The AKC registered its first of the breed in 1927, but not until the early ’30s did the breed really catch on with U.S. breeders and owners. Among the most important dogs of those early years in America were a breeding pair imported from England by Zeppo Marx, the youngest of the wacky Marx Brothers. Since then, the Afghan’s fame in America has been built on his sterling qualities as a pet and his show-stopping presence in the ring. The giant sculpture by Pablo Picasso in Chicago’s Daley Plaza depicts Kabul, the artist’s much-loved Afghan Hound.
What To Expect When Caring For an Afghan Hound
Owning a dog is not just a privilege; it’s a responsibility. They depend on us for, at minimum, food and shelter, and deserve much more. When you take a dog into your life, you need to understand the commitment that dog ownership entails.

━━━━━━━━━━━━━━━━━━━━

### EXERCISES
(a) In the Afghan Hound text, what does the giant Picasso sculpture in Chicago's Daley Plaza depict?
(b) Reproduce the Afghan Hound text word for word, from "The AKC registered" to "dog ownership entails.", inclusive.
The material that comes after this text is separate from it.

━━━━━━━━━━━━━━━━━━━━

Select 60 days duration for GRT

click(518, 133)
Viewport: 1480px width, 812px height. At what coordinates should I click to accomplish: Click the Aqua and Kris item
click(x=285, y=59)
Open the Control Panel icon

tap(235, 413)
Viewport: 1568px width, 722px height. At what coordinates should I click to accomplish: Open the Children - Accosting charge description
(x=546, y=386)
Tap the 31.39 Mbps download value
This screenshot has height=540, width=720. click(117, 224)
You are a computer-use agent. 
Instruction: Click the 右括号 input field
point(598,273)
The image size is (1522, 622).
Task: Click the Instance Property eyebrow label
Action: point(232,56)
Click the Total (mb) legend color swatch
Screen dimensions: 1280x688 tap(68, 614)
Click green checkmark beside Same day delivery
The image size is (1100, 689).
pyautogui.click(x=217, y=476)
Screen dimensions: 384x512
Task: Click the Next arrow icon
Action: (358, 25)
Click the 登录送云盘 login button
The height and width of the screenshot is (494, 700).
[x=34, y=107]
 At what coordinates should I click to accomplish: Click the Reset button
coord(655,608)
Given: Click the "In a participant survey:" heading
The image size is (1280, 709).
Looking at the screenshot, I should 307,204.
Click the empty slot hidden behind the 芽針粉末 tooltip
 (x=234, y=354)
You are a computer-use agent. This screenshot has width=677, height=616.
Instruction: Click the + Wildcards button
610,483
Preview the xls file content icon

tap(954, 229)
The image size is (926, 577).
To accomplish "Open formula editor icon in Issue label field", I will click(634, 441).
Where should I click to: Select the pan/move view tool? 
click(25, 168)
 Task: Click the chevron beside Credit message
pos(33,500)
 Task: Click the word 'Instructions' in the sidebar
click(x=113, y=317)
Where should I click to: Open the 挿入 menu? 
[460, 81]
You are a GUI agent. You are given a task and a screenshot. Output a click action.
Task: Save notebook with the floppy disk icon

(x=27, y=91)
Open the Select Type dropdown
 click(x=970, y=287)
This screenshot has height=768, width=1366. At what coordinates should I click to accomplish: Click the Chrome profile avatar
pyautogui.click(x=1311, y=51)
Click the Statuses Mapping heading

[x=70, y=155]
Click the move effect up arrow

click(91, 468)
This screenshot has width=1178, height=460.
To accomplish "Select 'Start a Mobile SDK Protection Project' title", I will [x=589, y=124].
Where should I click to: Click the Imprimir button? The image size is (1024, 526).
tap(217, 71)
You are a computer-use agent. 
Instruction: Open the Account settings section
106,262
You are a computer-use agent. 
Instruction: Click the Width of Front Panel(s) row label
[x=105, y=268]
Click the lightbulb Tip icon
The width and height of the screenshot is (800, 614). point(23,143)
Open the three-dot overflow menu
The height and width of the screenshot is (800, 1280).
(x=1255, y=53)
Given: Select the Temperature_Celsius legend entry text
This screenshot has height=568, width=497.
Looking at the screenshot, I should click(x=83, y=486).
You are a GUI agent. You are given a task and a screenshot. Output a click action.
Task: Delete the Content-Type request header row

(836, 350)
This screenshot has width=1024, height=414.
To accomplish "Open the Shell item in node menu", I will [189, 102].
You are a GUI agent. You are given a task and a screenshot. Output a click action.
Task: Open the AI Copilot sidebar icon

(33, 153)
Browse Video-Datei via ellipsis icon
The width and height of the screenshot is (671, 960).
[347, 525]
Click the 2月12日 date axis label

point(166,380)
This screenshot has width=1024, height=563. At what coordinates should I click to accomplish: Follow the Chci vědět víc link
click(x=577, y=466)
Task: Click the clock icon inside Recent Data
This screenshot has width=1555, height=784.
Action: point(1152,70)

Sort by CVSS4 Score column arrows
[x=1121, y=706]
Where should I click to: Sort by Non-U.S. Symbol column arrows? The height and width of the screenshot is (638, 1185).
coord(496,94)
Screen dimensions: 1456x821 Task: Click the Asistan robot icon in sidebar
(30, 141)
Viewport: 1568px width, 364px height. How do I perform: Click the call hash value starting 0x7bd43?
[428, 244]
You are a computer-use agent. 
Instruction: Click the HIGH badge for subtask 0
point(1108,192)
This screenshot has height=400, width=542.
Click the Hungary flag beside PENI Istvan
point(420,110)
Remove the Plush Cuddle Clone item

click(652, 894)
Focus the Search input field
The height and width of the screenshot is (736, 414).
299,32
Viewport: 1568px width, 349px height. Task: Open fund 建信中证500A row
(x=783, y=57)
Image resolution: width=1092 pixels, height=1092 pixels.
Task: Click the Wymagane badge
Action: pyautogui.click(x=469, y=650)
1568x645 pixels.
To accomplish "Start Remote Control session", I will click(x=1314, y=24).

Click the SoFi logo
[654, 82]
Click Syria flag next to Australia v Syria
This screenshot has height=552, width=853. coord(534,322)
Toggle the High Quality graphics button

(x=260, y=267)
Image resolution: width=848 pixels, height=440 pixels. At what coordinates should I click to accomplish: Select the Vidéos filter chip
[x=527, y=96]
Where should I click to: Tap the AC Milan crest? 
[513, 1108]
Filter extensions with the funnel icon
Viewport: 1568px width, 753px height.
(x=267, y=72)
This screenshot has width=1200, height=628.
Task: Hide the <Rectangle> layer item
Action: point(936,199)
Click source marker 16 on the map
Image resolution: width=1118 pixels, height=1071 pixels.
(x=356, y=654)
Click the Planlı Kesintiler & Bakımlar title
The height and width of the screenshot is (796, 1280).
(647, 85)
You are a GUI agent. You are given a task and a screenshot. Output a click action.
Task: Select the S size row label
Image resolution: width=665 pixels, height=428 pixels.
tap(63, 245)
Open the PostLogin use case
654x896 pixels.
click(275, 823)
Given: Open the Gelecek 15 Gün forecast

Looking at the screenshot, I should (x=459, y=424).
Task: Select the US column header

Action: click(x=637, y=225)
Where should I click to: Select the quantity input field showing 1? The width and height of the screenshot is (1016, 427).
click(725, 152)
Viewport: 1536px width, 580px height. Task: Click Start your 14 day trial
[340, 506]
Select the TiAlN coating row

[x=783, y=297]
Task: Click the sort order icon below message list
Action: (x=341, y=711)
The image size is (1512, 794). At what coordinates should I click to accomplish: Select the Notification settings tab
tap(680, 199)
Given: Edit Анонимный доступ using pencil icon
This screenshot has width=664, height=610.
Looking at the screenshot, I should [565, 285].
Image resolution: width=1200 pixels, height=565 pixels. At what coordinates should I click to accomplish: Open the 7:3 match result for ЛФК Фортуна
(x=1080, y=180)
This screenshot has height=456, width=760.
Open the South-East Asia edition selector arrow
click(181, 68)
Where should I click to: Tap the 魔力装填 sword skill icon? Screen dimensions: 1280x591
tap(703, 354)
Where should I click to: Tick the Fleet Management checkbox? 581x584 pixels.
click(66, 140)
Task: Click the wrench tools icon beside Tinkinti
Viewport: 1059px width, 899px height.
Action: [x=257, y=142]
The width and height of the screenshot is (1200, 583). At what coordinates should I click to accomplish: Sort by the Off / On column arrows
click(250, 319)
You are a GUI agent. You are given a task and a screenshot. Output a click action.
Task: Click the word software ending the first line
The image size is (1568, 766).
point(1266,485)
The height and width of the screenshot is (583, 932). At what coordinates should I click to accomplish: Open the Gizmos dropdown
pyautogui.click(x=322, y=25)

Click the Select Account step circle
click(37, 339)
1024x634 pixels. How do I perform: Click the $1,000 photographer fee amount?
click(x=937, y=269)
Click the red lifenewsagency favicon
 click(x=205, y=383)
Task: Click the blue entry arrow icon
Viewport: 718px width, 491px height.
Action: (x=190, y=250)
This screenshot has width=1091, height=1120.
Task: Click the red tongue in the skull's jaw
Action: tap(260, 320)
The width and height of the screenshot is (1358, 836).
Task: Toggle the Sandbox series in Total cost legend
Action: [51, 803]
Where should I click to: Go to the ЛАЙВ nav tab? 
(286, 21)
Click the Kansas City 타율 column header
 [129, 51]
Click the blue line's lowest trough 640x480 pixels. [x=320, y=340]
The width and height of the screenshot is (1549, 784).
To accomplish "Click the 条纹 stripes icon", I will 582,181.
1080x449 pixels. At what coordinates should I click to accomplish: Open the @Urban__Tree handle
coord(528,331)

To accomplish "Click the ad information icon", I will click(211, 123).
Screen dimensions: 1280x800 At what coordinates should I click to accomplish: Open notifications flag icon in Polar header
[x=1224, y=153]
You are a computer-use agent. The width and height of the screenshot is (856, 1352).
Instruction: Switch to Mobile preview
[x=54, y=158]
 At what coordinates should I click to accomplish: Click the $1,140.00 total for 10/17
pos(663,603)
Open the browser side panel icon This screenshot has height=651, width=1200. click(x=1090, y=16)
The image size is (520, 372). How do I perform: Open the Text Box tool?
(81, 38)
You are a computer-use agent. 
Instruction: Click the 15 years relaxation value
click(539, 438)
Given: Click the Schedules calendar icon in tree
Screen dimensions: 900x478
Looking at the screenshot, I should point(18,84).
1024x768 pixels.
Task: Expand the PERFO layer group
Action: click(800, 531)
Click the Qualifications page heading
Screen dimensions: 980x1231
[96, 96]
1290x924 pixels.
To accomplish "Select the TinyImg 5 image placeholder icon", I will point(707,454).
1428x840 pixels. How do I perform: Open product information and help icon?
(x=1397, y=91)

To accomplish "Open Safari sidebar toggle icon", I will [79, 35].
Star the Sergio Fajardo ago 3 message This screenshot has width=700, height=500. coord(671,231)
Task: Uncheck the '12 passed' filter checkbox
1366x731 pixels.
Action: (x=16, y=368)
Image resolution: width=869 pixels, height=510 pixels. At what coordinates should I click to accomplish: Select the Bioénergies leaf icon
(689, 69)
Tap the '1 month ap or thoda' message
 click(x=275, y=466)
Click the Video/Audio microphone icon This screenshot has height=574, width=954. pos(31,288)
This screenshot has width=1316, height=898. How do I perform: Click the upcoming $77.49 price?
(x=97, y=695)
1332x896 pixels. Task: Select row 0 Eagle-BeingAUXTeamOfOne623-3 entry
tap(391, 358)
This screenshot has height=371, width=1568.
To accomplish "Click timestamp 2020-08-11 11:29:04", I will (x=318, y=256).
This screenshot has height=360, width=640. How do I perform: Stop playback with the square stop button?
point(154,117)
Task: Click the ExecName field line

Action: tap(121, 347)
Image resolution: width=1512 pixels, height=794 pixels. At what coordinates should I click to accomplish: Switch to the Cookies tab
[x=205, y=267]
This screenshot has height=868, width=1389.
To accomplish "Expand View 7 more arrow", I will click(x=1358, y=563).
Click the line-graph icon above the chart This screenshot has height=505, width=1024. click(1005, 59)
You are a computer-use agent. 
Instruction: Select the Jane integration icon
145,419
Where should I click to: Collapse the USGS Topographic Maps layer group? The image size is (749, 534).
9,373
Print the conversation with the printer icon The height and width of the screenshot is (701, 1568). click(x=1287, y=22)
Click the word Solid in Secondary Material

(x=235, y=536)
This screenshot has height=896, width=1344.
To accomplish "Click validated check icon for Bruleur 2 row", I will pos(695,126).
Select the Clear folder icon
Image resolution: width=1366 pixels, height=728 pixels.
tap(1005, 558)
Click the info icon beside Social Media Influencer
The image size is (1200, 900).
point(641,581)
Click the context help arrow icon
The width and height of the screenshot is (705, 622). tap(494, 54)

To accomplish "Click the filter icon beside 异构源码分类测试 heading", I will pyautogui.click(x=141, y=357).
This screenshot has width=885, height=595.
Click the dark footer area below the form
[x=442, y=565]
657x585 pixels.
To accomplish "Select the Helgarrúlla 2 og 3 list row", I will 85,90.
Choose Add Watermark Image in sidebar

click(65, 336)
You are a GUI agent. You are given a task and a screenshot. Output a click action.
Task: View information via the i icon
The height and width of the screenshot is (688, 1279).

━━━━━━━━━━━━━━━━━━━━

### REPLIES
(a) It depicts Kabul, Picasso's much-loved Afghan Hound.

(b)
The AKC registered its first of the breed in 1927, but not until the early ’30s did the breed really catch on with U.S. breeders and owners. Among the most important dogs of those early years in America were a breeding pair imported from England by Zeppo Marx, the youngest of the wacky Marx Brothers. Since then, the Afghan’s fame in America has been built on his sterling qualities as a pet and his show-stopping presence in the ring. The giant sculpture by Pablo Picasso in Chicago’s Daley Plaza depicts Kabul, the artist’s much-loved Afghan Hound.
What To Expect When Caring For an Afghan Hound
Owning a dog is not just a privilege; it’s a responsibility. They depend on us for, at minimum, food and shelter, and deserve much more. When you take a dog into your life, you need to understand the commitment that dog ownership entails.